# EXTRACTED MATERIAL:
------

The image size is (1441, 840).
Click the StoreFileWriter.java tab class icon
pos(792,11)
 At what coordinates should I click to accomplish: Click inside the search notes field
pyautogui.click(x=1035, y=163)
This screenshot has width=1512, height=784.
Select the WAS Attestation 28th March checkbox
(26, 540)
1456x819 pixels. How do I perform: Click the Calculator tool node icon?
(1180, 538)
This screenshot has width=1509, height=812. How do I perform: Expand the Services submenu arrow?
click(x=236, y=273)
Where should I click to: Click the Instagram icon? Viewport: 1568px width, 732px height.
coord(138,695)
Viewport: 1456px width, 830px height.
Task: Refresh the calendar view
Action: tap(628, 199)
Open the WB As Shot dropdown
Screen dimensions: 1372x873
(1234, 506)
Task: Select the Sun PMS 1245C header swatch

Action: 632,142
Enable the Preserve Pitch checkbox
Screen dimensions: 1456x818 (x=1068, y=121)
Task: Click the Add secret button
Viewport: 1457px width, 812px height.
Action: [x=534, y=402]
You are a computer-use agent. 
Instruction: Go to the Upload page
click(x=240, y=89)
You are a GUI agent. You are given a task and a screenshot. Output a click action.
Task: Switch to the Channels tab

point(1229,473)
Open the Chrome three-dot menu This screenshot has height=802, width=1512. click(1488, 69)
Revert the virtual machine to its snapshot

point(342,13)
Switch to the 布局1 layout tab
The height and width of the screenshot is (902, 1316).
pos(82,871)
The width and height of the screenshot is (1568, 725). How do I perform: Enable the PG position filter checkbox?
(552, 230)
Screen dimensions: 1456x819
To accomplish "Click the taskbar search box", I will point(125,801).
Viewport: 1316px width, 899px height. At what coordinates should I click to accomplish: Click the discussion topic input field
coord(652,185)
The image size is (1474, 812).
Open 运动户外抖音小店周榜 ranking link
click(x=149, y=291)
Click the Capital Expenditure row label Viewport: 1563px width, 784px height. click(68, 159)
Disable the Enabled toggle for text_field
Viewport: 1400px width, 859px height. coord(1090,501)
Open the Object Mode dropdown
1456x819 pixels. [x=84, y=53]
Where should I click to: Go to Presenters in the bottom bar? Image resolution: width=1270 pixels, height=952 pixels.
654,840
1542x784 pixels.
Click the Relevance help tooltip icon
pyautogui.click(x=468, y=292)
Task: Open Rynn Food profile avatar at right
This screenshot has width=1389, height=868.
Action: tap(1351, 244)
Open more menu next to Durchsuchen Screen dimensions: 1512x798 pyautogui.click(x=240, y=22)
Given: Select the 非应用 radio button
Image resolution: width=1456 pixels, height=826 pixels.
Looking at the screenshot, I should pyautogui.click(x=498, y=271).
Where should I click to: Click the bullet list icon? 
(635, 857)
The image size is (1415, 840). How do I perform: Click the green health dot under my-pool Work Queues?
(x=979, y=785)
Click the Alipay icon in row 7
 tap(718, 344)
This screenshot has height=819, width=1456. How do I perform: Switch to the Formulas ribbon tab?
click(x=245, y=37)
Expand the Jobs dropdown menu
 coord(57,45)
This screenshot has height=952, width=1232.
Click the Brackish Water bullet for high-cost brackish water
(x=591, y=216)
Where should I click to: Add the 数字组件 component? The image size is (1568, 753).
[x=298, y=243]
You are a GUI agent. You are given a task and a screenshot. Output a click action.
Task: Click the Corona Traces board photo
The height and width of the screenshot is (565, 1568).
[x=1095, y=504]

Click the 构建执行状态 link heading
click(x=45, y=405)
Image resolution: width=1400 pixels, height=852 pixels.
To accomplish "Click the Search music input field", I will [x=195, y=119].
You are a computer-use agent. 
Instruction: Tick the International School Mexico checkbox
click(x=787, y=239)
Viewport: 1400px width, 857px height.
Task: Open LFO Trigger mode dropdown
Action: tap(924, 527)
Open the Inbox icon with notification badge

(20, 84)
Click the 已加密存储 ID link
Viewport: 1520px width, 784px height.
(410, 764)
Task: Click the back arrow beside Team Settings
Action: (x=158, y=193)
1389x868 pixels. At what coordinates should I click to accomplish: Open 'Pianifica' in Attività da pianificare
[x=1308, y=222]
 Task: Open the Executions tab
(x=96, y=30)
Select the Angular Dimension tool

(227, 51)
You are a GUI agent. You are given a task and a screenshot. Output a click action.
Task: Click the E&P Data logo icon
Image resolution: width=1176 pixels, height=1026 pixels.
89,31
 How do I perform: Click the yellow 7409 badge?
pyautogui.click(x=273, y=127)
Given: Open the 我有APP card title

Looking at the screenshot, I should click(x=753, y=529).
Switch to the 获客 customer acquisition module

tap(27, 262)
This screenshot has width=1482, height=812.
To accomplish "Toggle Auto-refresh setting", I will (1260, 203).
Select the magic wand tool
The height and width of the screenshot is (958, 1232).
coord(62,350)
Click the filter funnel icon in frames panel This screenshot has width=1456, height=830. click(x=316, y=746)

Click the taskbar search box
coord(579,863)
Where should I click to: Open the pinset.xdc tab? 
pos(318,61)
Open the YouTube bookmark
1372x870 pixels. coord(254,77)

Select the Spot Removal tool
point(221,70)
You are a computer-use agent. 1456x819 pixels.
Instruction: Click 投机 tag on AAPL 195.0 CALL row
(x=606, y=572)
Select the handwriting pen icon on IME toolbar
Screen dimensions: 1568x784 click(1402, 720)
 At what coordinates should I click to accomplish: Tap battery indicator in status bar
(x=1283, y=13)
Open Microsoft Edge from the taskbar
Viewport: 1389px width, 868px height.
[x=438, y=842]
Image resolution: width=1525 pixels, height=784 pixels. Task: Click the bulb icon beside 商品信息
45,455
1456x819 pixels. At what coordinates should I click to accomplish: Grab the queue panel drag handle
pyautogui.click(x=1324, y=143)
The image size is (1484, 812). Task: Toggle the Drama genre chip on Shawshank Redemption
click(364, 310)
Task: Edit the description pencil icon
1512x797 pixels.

------

# REQUIREMENT:
The answer must be every line from the entries above that holds the string "button".

# REPLY TO THE TASK:
Task: Click the Add secret button
Given: Select the 非应用 radio button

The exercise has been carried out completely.